PROVIDED PASSAGE →
%%

Flinders University is a hub of environmental research and education with regional, national and international reach. Our researchers are engaged in a variety of projects, both multidisciplinary and interdisciplinary, that aim to protect, preserve and restore the Earth’s most precious resources.. Flinders University is home to the National Centre for Groundwater Research and Training, and is a node for the National Centre of Excellence in Desalination.
Water research within molecular technologies primarily focuses on methods and effects of water treatment. There are a number of significant projects being currently undertaken in this area including:
New Desalination Membranes
Molecular technologies researchers are providing the technology and research expertise in a major reverse-osmosis membranes collaboration that aims to lower desalination energy requirements and improve the quality of current membranes used for desalination in Australia and around the world. The new desalination membranes being developed at Flinders have specifically designed coatings with superior antifouling properties which deliver the targeted properties.
The Australian government has provided significant funding to this project through its ARC Linkage program. The $2.4 million research project brings Flinders together with Wind Prospect, which is one of Australia's most significant companies building major renewable energy projects.

%%

RECORDS TO USE →
%%

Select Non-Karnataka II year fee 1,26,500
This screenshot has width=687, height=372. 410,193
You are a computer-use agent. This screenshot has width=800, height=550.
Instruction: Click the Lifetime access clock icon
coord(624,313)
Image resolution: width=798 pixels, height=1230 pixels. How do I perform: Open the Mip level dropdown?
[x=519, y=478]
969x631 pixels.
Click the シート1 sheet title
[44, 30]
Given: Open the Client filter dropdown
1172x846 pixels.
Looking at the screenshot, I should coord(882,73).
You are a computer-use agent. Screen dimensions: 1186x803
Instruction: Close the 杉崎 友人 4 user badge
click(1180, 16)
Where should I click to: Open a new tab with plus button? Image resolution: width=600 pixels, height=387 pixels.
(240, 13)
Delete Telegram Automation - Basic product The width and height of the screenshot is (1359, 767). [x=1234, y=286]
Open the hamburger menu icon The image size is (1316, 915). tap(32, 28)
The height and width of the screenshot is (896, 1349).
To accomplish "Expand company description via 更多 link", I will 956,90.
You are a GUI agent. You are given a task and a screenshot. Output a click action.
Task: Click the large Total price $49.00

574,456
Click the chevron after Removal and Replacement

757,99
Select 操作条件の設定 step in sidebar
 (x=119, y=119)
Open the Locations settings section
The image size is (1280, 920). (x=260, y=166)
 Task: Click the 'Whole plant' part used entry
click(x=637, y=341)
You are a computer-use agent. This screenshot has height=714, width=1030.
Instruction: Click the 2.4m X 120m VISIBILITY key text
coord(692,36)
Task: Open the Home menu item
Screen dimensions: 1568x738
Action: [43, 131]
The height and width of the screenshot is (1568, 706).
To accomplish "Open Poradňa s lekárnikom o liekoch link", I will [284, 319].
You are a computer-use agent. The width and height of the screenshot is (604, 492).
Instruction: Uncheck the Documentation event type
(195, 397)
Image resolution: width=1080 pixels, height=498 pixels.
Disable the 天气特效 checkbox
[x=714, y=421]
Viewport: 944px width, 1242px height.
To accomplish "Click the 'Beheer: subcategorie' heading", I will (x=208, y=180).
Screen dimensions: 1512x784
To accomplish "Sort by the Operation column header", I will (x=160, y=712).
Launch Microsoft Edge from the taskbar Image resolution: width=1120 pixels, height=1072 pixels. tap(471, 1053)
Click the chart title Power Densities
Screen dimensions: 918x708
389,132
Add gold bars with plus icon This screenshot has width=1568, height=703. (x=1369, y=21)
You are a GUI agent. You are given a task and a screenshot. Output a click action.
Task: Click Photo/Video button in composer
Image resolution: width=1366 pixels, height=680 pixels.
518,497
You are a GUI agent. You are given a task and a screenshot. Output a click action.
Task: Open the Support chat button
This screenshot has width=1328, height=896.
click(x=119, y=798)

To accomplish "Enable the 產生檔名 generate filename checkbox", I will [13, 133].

%%

REQUIREMENTS →
1. From the records, copy out verbatim the lines starting with the line that contains "The height and width of the screenshot is (896, 1349)." and going on through the line that contains "I will 956,90.", including both of those lines.
2. Continue the passage on Flinders University's water research from the point where it stops.

OUTPUTS BY TASK →
1.
The height and width of the screenshot is (896, 1349).
To accomplish "Expand company description via 更多 link", I will 956,90.

2.
Desalination Brine Discharge Water Monitoring
Molecular technologies researchers are part of $0.7 million collaborative project monitoring diatoms (a major group of algae), which are commonly found in the marine environment adjacent to seawater desalination plants. Partly funded by the National Centre of Excellence in Desalination, this project also includes researchers from the South Australian Research and Development Institute, as well as SA Water.
The project will combine ecological, chemical and molecular expertise as well as creating a unique synergy between cutting edge in-field and experimental approaches, to understand the impact of brine discharge from desalination plants on marine communities.
Novel Nano-Filtration Technology
Research into novel "nano-filtration" technology is also currently underway funded by an Australian government ARC Discovery grant.
This project could revolutionise the way we filter liquids in the future, and could significantly reduce the energy requirements for desalination. Recently these researchers have developed the unique capability to chemically attach single-walled carbon nanotubes directly onto silicon substrates (See article).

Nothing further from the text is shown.